The Kresge Foundation Says, “It’s Critical That Businesses are Engaged in These Efforts”
The Kresge Foundation in Detroit works to collaborate with cross-sector partners to promote and expand long-term, equitable opportunities in Kresge’s hometown through grantmaking and social investing.
As such, they are one of the largest funders of environmental work in the city and region.
This funding has gone to several of the programs and entities SBN Detroit has covered in our shared content. We spoke with Wendy Lewis Jackson, the managing director for Kresge’s Detroit Program, to get her perspective on the foundation’s impact in the Detroit area and specifically businesses in Southeast Michigan.
Jackson leads Kresge’s efforts to revitalize Detroit and strengthen its social and economic fabric. Her work supports organizations providing economic opportunity for low-income people and addresses the needs of vulnerable children and families.
Before joining Kresge in 2008, Wendy was a program director for Children and Family Initiatives and executive director for education initiatives at the Grand Rapids Community Foundation. She taught at Grand Valley State University and has co-authored and assisted in the publication of several reports and publications that address community needs and problem-solving.
Wendy earned a bachelor’s degree in political science and communications from the University of Michigan. She also holds a master’s degree in social work from U-M, with a concentration in community organization and social policy and planning.
Q: The Kresge Foundation was founded in 1924 to promote human progress. How does that mission inform the Kresge Foundation’s work today?

**Extracted data:**
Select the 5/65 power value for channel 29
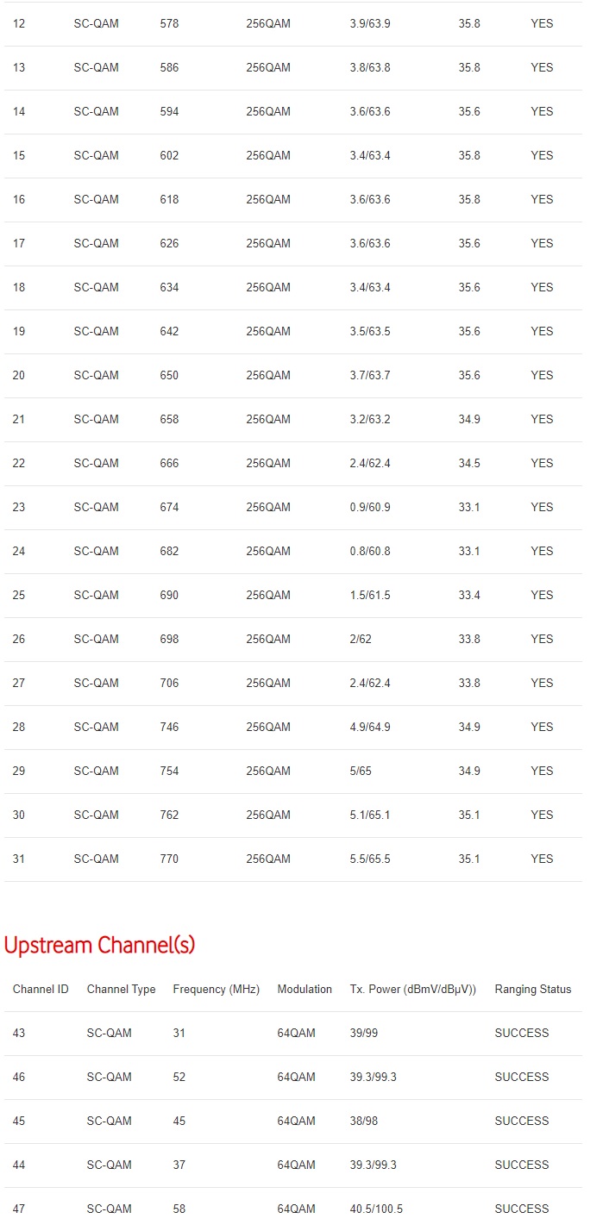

...

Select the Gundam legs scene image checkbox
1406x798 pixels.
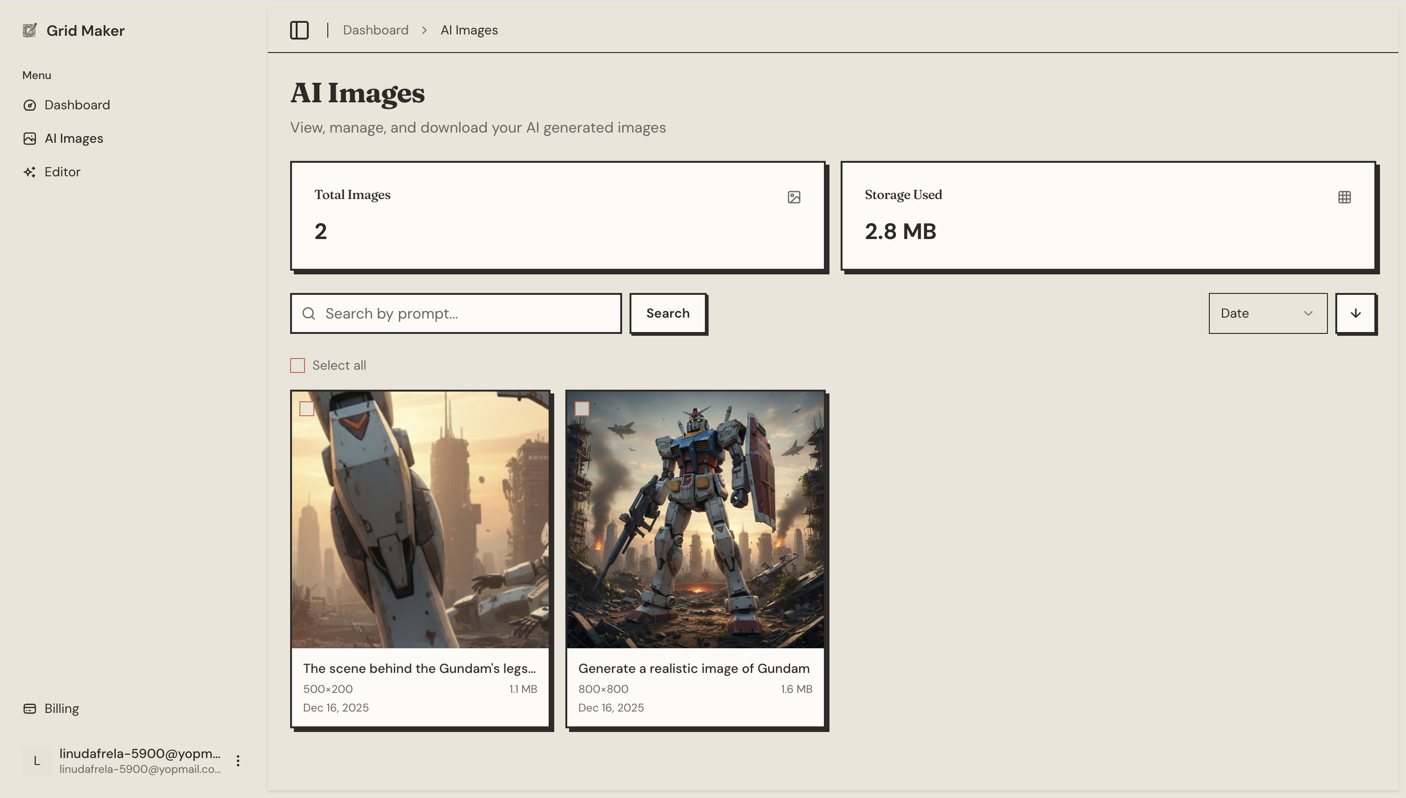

**Objectives:**
1. Retype the Kresge Foundation interview word for word, everything from "The Kresge Foundation in" down to "children and families.".
2. According to the Kresge Foundation interview, what year did Wendy Lewis Jackson join Kresge?

**Responses to the tasks:**
1.
The Kresge Foundation in Detroit works to collaborate with cross-sector partners to promote and expand long-term, equitable opportunities in Kresge’s hometown through grantmaking and social investing.
As such, they are one of the largest funders of environmental work in the city and region.
This funding has gone to several of the programs and entities SBN Detroit has covered in our shared content. We spoke with Wendy Lewis Jackson, the managing director for Kresge’s Detroit Program, to get her perspective on the foundation’s impact in the Detroit area and specifically businesses in Southeast Michigan.
Jackson leads Kresge’s efforts to revitalize Detroit and strengthen its social and economic fabric. Her work supports organizations providing economic opportunity for low-income people and addresses the needs of vulnerable children and families.

2. 2008